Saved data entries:
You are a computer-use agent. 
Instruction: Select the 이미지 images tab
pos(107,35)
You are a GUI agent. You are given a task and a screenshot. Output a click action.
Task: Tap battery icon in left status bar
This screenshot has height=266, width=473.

**Exercise instructions**
Please return all of the entries shown above, exactly as they stand.

**The answer**
You are a computer-use agent. 
Instruction: Select the 이미지 images tab
pos(107,35)
You are a GUI agent. You are given a task and a screenshot. Output a click action.
Task: Tap battery icon in left status bar
This screenshot has height=266, width=473.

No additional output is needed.